Listão da Semana,

Olga Tokarczuk, Fernando Pessoa, Roberto Piva e mais

Uma reflexão do historiador Christopher Lasch sobre a cultura narcisista, uma análise sobre como as redes sociais reprogramaram nossa mente, um dicionário biográfico de líderes russas que enfrentaram o regime tsarista

07mar2023 - 14h33 | Edição #68

No narcisismo, cultiva-se um individualismo — e uma necessidade de ser admirado — que corrói a possibilidade de um presente satisfatório e gera uma visão desesperançosa do futuro. É o que defende Christopher Lasch em A cultura do narcisismo, que chega nesta semana às livrarias brasileiras. Para o historiador norte-americano, a ideia de que o mundo deve espelhar as ânsias do sujeito para que este esteja satisfeito é perigosa e resulta em uma “era de expectativas decrescentes”. Como consequência, ocorre a trivialidade e o despedaçamento dos relacionamentos interpessoais — a “experiência subjetiva de vazio”.
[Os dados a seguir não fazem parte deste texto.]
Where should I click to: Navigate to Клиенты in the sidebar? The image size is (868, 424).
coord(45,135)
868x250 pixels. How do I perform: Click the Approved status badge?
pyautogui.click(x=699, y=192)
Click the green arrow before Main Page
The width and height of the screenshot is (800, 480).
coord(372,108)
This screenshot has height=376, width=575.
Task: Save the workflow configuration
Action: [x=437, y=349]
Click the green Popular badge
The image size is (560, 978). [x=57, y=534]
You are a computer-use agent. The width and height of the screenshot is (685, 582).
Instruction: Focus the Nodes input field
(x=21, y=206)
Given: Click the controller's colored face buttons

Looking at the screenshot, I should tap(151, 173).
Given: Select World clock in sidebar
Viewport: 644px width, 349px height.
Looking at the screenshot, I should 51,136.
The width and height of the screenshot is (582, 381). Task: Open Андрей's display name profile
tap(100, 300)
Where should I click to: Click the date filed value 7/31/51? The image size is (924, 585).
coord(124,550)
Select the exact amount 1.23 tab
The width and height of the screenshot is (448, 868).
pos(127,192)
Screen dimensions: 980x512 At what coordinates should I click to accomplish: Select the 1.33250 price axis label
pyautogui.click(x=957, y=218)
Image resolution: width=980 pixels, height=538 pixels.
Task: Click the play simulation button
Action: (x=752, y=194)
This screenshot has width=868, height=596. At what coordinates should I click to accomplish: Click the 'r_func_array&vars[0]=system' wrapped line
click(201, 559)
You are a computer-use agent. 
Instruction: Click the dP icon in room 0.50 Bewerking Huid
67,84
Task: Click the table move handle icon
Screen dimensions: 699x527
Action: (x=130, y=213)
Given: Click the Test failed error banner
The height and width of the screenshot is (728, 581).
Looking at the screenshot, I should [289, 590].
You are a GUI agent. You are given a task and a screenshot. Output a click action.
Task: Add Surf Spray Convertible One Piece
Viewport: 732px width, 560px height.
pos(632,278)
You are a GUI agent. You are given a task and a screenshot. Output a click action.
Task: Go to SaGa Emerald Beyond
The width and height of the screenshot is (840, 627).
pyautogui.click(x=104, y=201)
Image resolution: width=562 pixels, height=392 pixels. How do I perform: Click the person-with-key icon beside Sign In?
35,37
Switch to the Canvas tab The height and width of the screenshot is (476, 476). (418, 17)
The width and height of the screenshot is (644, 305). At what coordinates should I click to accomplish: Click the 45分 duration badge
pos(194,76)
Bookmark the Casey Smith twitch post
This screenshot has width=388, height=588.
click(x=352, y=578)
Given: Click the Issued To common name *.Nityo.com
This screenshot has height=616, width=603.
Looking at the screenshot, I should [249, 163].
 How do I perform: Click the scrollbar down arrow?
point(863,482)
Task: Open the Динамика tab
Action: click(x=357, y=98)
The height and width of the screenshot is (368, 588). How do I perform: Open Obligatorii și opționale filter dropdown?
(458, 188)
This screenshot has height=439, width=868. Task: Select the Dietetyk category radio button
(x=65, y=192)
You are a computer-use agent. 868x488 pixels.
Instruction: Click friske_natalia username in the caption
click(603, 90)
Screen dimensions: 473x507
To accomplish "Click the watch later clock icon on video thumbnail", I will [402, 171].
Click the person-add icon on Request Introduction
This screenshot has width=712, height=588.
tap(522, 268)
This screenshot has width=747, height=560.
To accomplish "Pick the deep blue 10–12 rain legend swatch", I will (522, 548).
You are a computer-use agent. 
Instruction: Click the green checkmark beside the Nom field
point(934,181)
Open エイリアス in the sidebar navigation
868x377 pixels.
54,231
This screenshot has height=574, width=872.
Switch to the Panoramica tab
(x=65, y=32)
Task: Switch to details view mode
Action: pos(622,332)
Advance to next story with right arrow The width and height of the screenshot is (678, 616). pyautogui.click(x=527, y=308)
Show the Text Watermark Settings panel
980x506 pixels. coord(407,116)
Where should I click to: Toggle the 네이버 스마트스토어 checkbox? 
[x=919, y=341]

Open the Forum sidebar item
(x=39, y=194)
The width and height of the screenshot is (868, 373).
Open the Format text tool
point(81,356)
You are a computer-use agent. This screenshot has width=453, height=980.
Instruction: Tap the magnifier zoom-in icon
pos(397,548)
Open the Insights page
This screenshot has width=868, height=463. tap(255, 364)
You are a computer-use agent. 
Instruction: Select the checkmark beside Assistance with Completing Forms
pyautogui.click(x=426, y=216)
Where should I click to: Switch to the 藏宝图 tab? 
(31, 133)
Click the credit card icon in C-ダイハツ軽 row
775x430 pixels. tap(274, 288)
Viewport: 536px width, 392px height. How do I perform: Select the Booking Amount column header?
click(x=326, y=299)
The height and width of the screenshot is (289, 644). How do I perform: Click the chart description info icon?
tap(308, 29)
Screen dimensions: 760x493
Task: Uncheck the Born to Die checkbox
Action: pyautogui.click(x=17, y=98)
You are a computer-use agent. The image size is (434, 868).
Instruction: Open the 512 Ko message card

Completam a seleção da semana ensaios da Nobel polonesa Olga Tokarczuk, a reedição de um clássico de Fernando Pessoa, uma análise sobre como as redes sociais reprogramaram nossa mente, um dicionário biográfico de líderes russas que enfrentaram o regime tsarista, a poesia completa de Roberto Piva e uma autoficção do espanhol Manuel Vilas, entre outras novidades quentinhas.

Viva o livro brasileiro!

A cultura do narcisismo: a vida americana em uma era de expectativas decrescentes. Christopher Lasch.
Trad. Bruno Cobalchini Mattos • Pref. E. J. Dionne Jr. • Pref. Camila Rocha • Fósforo • 416 pp • R$ 99,90 

Publicado originalmente em 1979, este diagnóstico crítico da cultura moderna mantém uma atualidade impressionante. Inspirado na psicanálise e nas ideias da Escola de Frankfurt, o historiador norte-americano mostra que as pessoas perderam seus vínculos familiares, sindicais e políticos e passaram a se dedicar cada vez mais ao seu próprio bem-estar. Ele destaca o consumo desenfreado de imagens e o culto às personalidades da atualidade e mostra que “toda política se tornou uma forma de espetáculo” em que os indivíduos se identificam com os “vencedores” por medo de serem tachados de “perdedores”, antecipando várias características da Era Trump.

Trecho do livro:
“A despeito de suas ilusões esporádicas de onipotência, o narcisista depende dos outros para validar sua autoestima. Ele não consegue viver sem uma plateia de admiradores. Sua aparente liberdade com relação a laços familiares e constrangimentos institucionais não o libertam para que siga seu próprio caminho ou se regozije em sua individualidade. Pelo contrário, alimenta a insegurança que o narcisista só consegue superar ao ver seu ʽself grandiosoʼ refletido na atenção dos outros ou se associando a pessoas dotadas de celebridade, poder e carisma. Para o narcisista, o mundo é um espelho, enquanto o individualista rústico o via como uma imensidão vazia a ser moldada conforme suas vontades”.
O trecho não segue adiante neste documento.